Over the past 40 years Diana Douglas has built Self-Counsel Press, a publishing house that now boasts 300 how-to titles. Her next challenge: how to bring it online .
After navigating the rain-slicked roads of North Vancouver, I turn off the main drag only to find myself immediately surrounded by loading docks and transport trucks. This well-hidden industrial corridor is the last place you’d expect to find the office of Diana Douglas, CEO and co-founder of one of B.C.’s most prolific book publishers. But here, far from the glass-and-steel towers of Toronto, or even downtown Vancouver, Douglas’s Self-Counsel Press has flourished.

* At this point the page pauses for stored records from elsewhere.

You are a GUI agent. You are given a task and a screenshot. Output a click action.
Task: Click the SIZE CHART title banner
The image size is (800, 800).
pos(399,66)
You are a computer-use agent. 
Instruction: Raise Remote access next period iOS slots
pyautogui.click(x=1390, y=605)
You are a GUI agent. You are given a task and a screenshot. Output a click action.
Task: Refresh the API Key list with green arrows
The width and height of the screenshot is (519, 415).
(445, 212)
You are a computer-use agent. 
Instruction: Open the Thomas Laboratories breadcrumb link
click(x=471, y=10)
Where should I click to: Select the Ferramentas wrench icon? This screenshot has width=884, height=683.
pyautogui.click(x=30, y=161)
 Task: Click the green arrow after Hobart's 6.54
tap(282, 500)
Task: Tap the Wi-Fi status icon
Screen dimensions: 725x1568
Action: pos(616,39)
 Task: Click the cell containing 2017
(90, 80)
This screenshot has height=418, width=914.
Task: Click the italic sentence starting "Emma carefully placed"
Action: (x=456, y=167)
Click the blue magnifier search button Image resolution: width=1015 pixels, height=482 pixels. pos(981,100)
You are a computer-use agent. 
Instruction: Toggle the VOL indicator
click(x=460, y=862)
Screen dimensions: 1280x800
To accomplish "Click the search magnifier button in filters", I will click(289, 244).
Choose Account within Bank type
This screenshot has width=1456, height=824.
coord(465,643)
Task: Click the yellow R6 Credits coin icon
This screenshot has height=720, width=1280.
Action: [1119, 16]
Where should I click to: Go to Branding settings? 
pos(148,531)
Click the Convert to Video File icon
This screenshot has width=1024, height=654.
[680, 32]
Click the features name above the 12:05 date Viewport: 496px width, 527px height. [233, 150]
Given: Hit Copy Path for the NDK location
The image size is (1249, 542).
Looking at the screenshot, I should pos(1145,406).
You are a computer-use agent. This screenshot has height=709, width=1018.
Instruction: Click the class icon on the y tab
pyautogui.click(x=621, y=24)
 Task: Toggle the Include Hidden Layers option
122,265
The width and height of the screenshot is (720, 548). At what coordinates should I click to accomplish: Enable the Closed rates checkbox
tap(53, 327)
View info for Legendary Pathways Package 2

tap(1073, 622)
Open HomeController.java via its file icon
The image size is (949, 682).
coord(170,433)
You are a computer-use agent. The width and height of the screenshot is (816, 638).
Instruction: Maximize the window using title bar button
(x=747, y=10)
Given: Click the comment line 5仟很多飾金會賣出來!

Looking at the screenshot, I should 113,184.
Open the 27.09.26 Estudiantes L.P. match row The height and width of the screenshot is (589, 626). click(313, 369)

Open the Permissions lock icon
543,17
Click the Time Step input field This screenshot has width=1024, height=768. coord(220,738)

A lean outfit with only 11 full-time employees, the 40-year-old publishing house specializes in do-it-yourself guides ranging from Starting a Successful Business in Canada, to Start and Run an Adult Boutique (a title that, unsurprisingly, is not a great seller in the more conservative states south of the border). However, with a big smile Douglas is quick to point out that the company’s most popular publications are not nearly as racy. “We’re divorce, death and taxes,” she sums up.
Focusing on untapped markets from the outset, in 1971 Douglas and Jack James, at the time an articling lawyer, published a do-it-yourself divorce guide. Since then, Self-Counsel has published approximately 12 new titles every year, continually adding to its current backlist of 300 titles. Not bad for a company that started in Douglas’s own New Westminster bookstore.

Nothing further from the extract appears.